1970 – The license agreement between Samsonite and LEGO ended in 1972, but the next year, 1973, LEGO opened factories in Connecticut and Portugal. 1973 also marked the appearance of LEGO doll house sets, which would be populated in 1974 with the arrival of the LEGO family pieces. 1974 also saw the establishment of factories in Spain and the acquisition of a hotel in Billund, which was renamed to Hotel Vis-a-Vis. English became the official factory language in 1975, and LEGO released a Moon Landing set, along with the first fire engine. The third generation of the Kristiansen family, Kjeld Kirk, joined the ranks of LEGO management in 1977, and yet another LEGO factory was opened – this time, in Australia. Kjeld Kirk quickly improved on the existing "toy system" by splitting it into a "system within a system", which meant that toy sets would now have different lines within themselves. By 1979, Kjeld Kirk was the President of INTERLEGO A/S – or, in effect, the manager of the company.

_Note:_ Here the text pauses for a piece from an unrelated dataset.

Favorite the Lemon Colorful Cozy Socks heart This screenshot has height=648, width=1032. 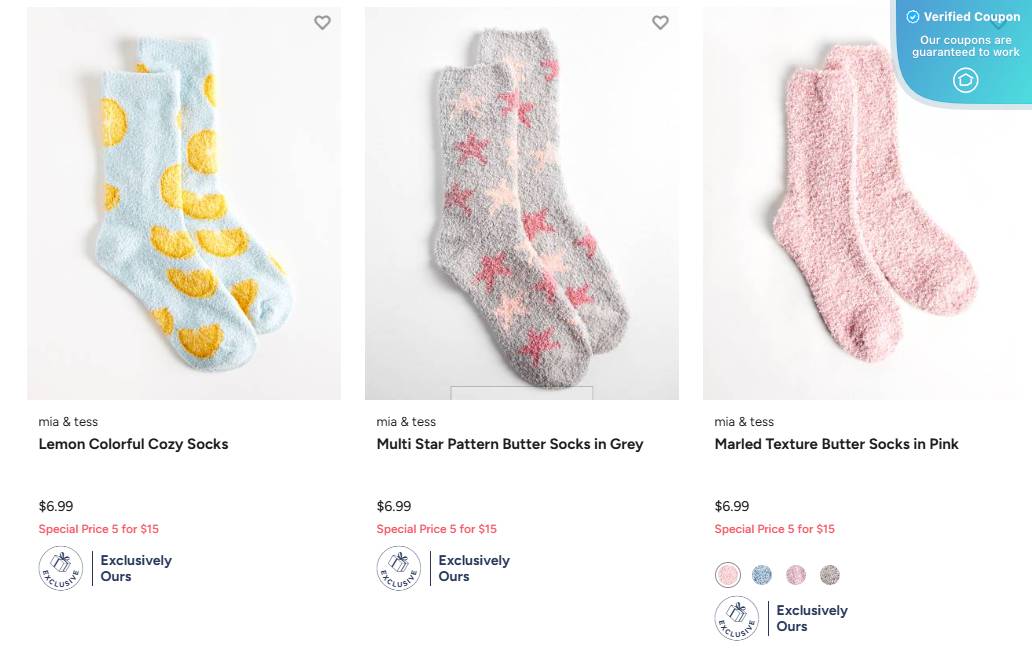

1980 – At the beginning of the 1980s, 70% of Western European families had bought LEGOs for their children. The company returned home in 1981 to the first LEGO World Show in Denmark. In 1982, a factory in South Africa was built, and the employees in Billund were treated to a 50-Year Celebration to mark the anniversary of the company. Factories in Brazil and Korea were built in 1984, and LEGO received huge promotion through a partnership with McDonald's fast food. The now-famous brick logo was designed in 1987, and LEGO had almost 6,000 employees working for the company. In 1988, LEGO became a sport with the first LEGO World Cup, in which participants competed to build the most elaborate structures with LEGO bricks.

1990 – At the end of the first year, LEGOLAND had its one millionth visitor in a year's time. The year after that – 1991 – Hotel Vis-a-Vis was reborn as Hotel LEGOLAND. In 1992, the second LEGO World Cup took place, and factories sprang up in Japan and Hungary. LEGO's official website rolled out in 1996, along with a new LEGOLAND park in Windsor. LEGO took another leap into the digital age by providing a CD with building instructions in 1997, but the brand had to undergo serious overhaul after, for the first time in the company's history, LEGO faced a huge revenue deficit in 1998. To help fight this, a LEGO World Shop was introduced to the Internet in 1999.

2000 – At the beginning of the decade, LEGO acquired the rights to produce Harry Potter products in partnership with Warner Brothers. Another LEGOLAND opened in Germany in 2002, but LEGO was hit by another deficit in 2004. The LEGOLAND parks were therefore sold off in 2005, and the new CEO of the company, Jørgen Vig Knudstorp, developed a five-year plan for LEGO. LEGO saw its 75th anniversary in 2007, and in the following year, the company celebrated the 50th anniversary of the LEGO brick. In 2009, LEGO not only acquired a partnership with Disney, but also launched a line of board games designed for the entire family.

2010 – A massive online game called LEGO Universe was launched in 2010, introducing a new way for children to experience LEGO. In 2011, the world's biggest LEGOLAND Park opened in Florida.

2012 – LEGO is still owned by Kristiansen's grandson, Kjeld Kirk. Sadly, LEGO Universe closed, but the corporate management of LEGO grew to include 22 people, and LEGO launched a new line, LEGO Friends, continuing the innovation and creativity that the LEGO brand has come to symbolize.